Songs of Experience (1993)

Duration: 5’
For live piano and pre-recorded tape
Choreography: Rachel Lopez de la Nieta
Lighting Design: Pete Bull
Sound Design: Ian Gibson
First performed at the Minerva, Chichester, as part of the 1993 annual Ballet Central Tour

As one of her first professional pieces, the recently graduated young dancer/choreographer, Rachel Lopez de la Nieta, created a short work for the 1993 Ballet Central programme. Choreographed for a quartet of female dancers, it is an essay in the opposite of innocence, (hence the Blake reference), a study of insatiable greed and almost bulimic acquisitiveness. Feeney’s score, written at the same time as the opening scenes of Northern Ballet Theatre’s Cinderella, shares some of the dark nature of Act one of that score.

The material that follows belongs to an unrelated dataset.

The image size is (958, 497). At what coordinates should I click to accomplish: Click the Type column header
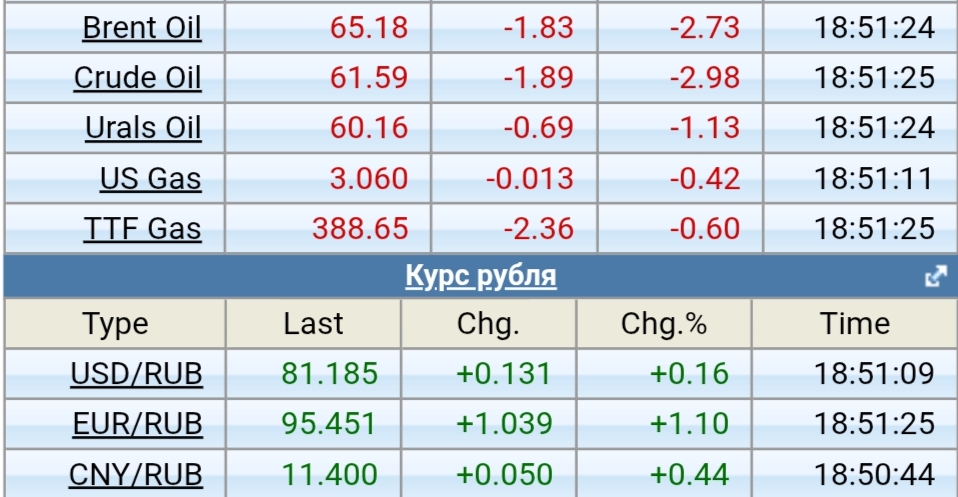[x=115, y=323]
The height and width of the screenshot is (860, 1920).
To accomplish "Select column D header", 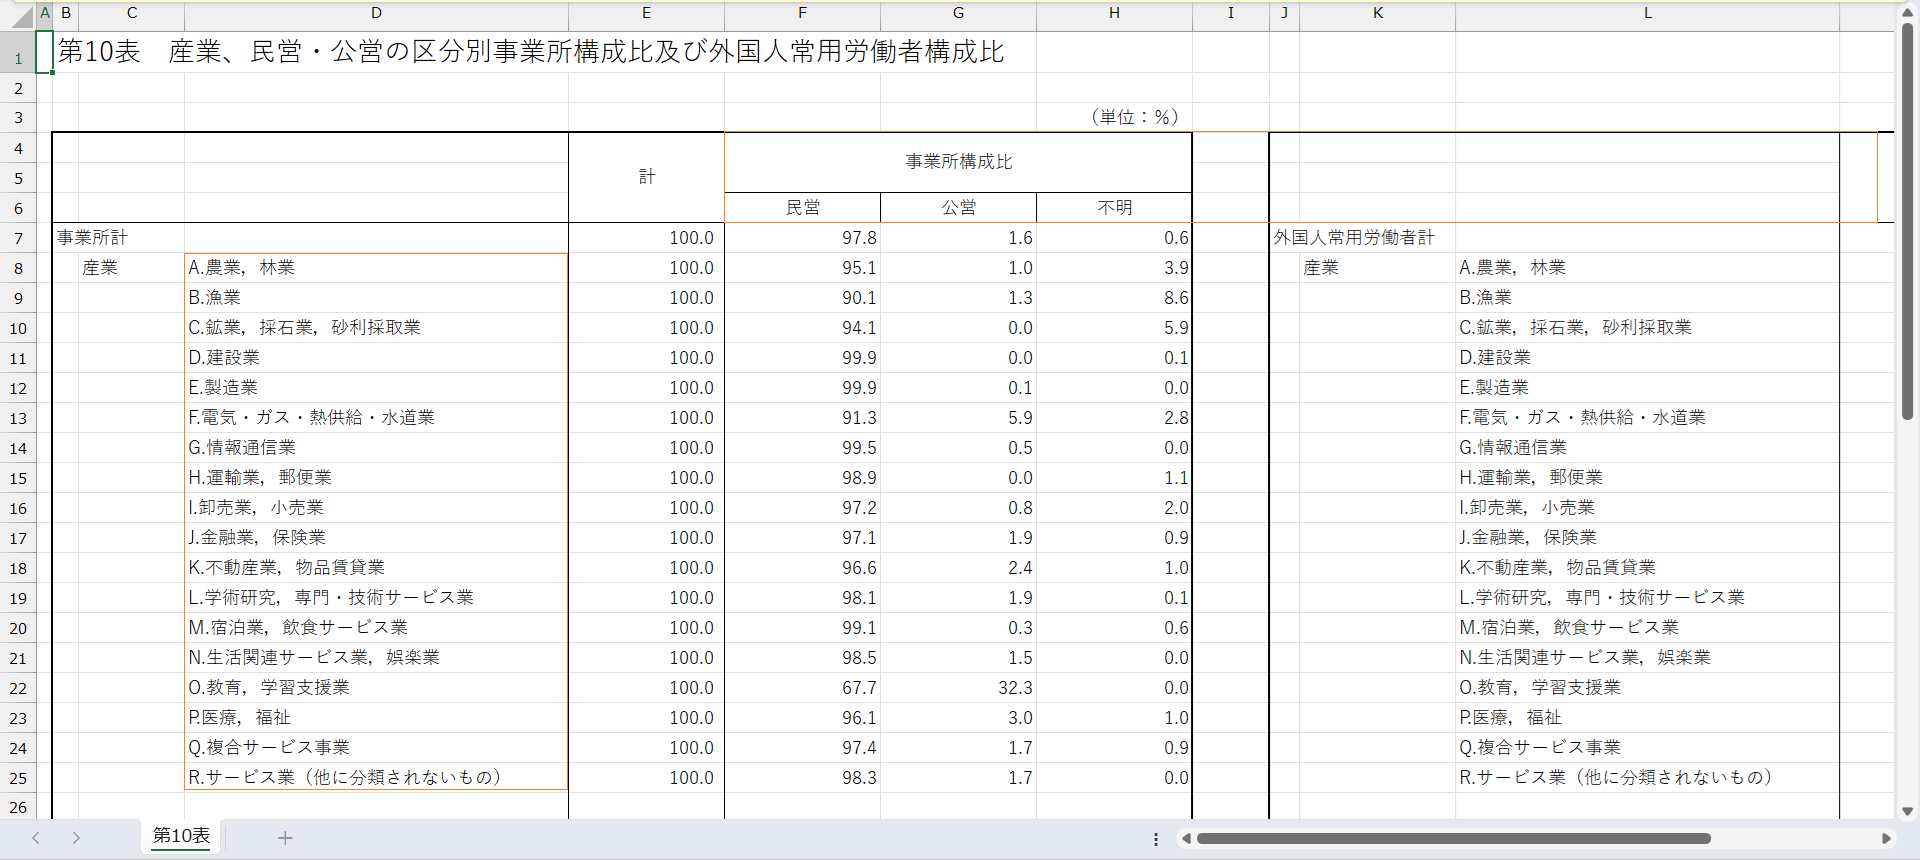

The music is built around a slowly accumulating phrase on the track, which the live piano reacts to with sudden striking gestures, flying arpeggios, and isolated hits that ratchet up the tension. This gradual unfolding of a phrase at a slow pace while maintaining a constant tautness and gripping tension was a feature of Feeney’s style of playing for contemporary dance class at that time, in particular Bill Louther-style adagios – in fact in the ballet Feeney composed for Louther, The Still Point, there is one such example, and another, although with a different, less ominous quality, occurs towards the end of the second act of Didy Veldman’s A Streetcar Named Desire some fifteen years later.

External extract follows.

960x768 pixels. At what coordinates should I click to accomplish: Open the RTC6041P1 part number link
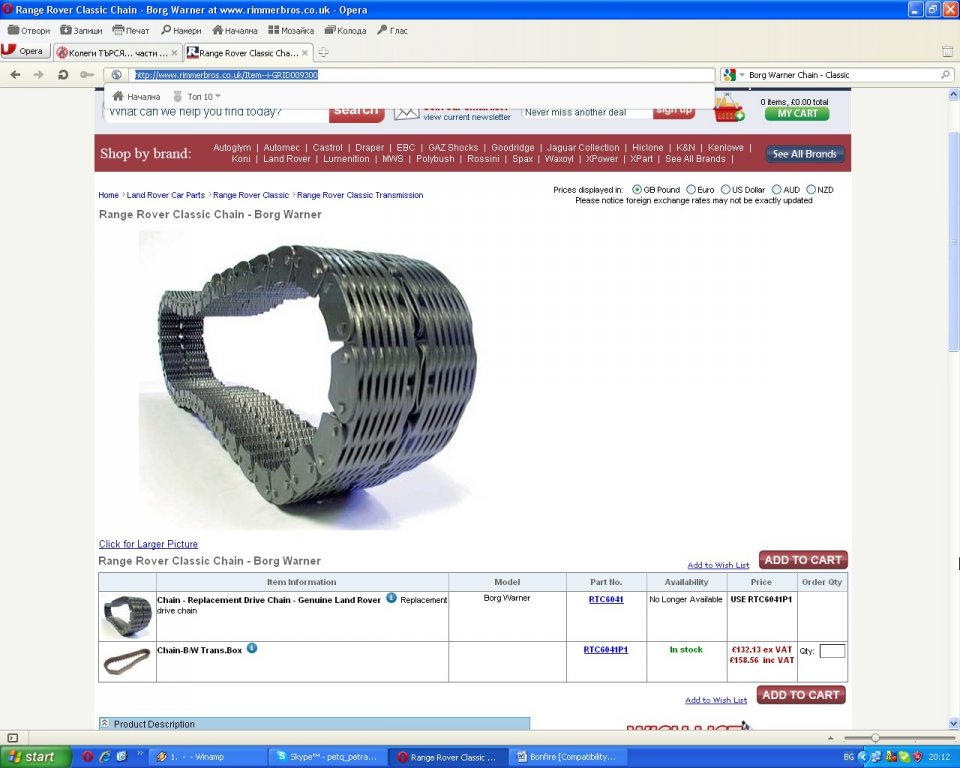point(605,649)
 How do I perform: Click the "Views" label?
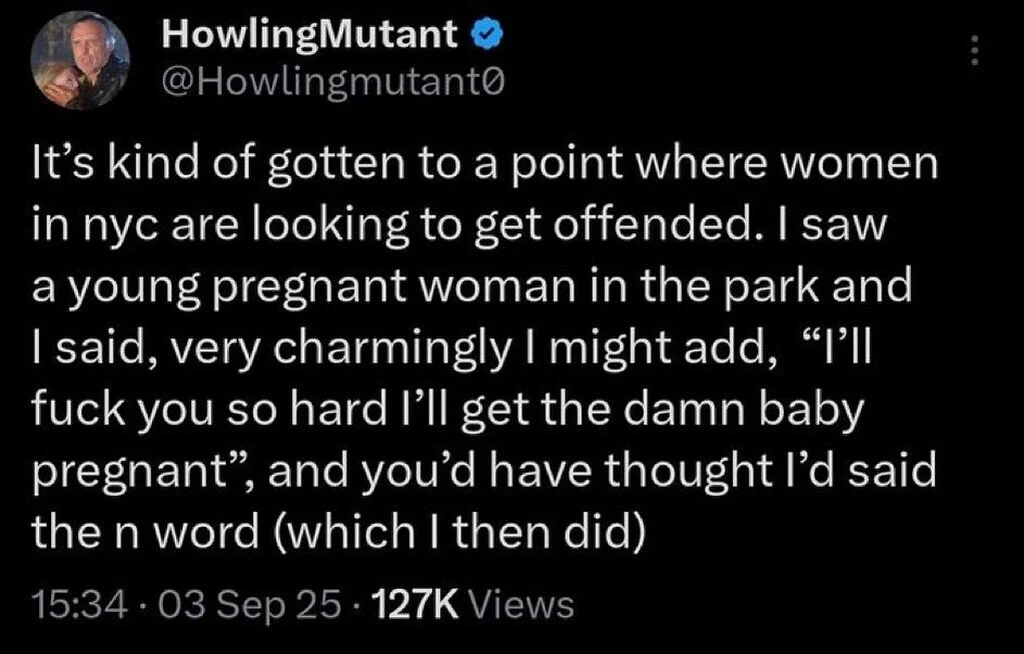tap(522, 604)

The circular phrase is made up of a rising scale, and is played on a keyboard harp sound from the Roland D550. The track was also constructed out of very high, impossibly high, sampled timp sounds, played out of register on the Akai S950. This creates an unknown, perhaps Eastern, sound, that creates an ancient Gamelan ritual effect, perfectly in tune with the sense of fable that this short work suggests.